Our individual objectives for each year group and topics have been carefully sequenced to ensure a broad and balanced curriculum.
We believe that by sequencing our science knowledge and skills cohesively prepares pupils to access science successfully and confidently when they reach KS3.
Planning of each science topic also involves planning regular experiments, so that pupils are developing scientific enquiry continuously.
Our curriculum prioritises instilling a love for science from an early age.
Knowledge organisers provide the structure to learning, specifying key knowledge and vocabulary that we want all children to be fluent with.
Acting as a planning, teaching and assessment tool, the knowledge organisers make it clear to teachers, pupils and parents' what knowledge and vocabulary is expected to be learnt by the end of the unit and within lessons.
A wide range of equipment is available to support the hands-on delivery of our science curriculum across the school.
Key scientific enquiry skills such as: asking questions, making predictions, setting up tests, making observations, recording and interpreting data and evaluating are embedded in our lesson objectives across our science curriculum.
Key attitudes are encouraged throughout learning.
Critical thinking and problem solving are essential to learning across our curriculum. Lessons are planned in such a way that children can apply their knowledge in critical thinking/problem
Each science unit begins with a ‘Big Question’ that provides a hook for learning, developing a sense of excitement and curiosity for children. Teachers check on what children already know and then invite children to think of their own questions. Children will be able to build on prior knowledge and link ideas together, enabling them to question and become enquiry-based learners. Children are also asked to review their learning at the end of each topic. These ‘reflection’ tasks provide children with an opportunity to share their learning more widely with other children and parents through a variety of means e.g., learning presentations, talks, report writing etc.
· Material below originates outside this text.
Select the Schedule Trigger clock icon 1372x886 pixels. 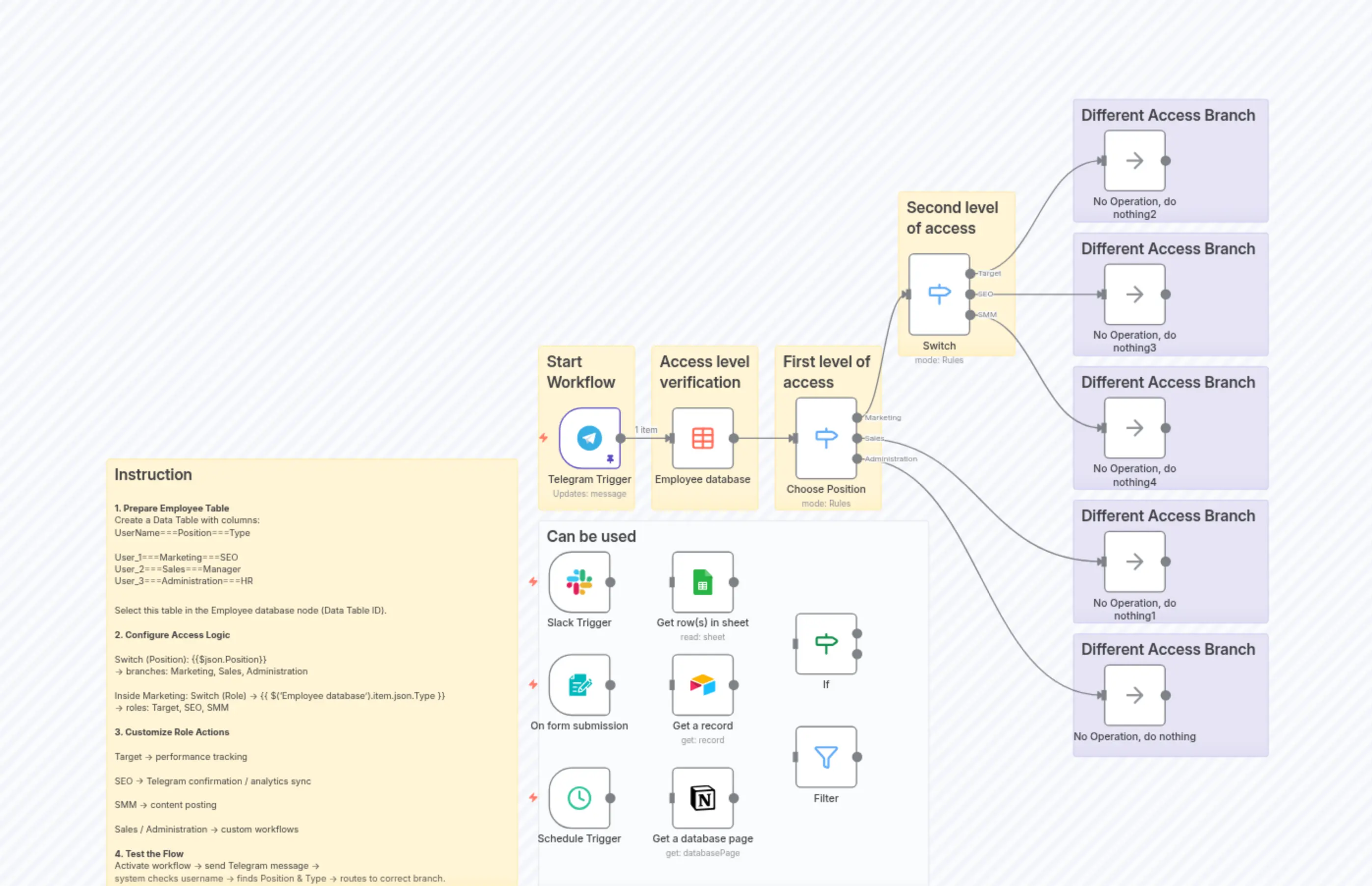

Memorable knowledge and skills have been identified for each of the topics to provide progressive acquisition of knowledge. This is supported by the use of ‘sticky vocabulary and sticky knowledge’ which are displayed on science working walls and subject specific knowledge organisers. Teachers regularly refer to this knowledge and key vocabulary with meanings so that it sticks. This enables children to readily apply knowledge and vocabulary to their written, mathematical and verbal communication of skills.
The successful approach to the teaching of science at Staplecross Primary School will result in a fun, engaging, high quality science education, that provides children with the foundations for understanding the world that they can take with them once they complete their primary education.
Assessment at Staplecross Primary School is teacher based and formed using formal strategies e.g., knowledge organisers, national curriculum objectives, child led self-assessment and informal strategies (Use of concept maps, verbal/written outcomes, reflection tasks/presentations).
Formative assessment is used as the main tool for assessing the impact of Science at Staplecross Primary School as it allows for misconceptions and gaps to be addressed more immediately rather than building on insecure scientific foundations.
Children at Staplecross Primary School will:
demonstrate a love of science work and an interest in further study and work in this field
retain knowledge that is pertinent to science with a real-life context.
be able to question ideas and reflect on knowledge.
be able to articulate their understanding of scientific concepts and be able to reason scientifically using rich language linked to science.
demonstrate a high love of mathematical skills through their work, organising, recording and interpreting results.
work collaboratively and practically to investigate and experiment.
achieve age related expectations in science at the end of their cohort year.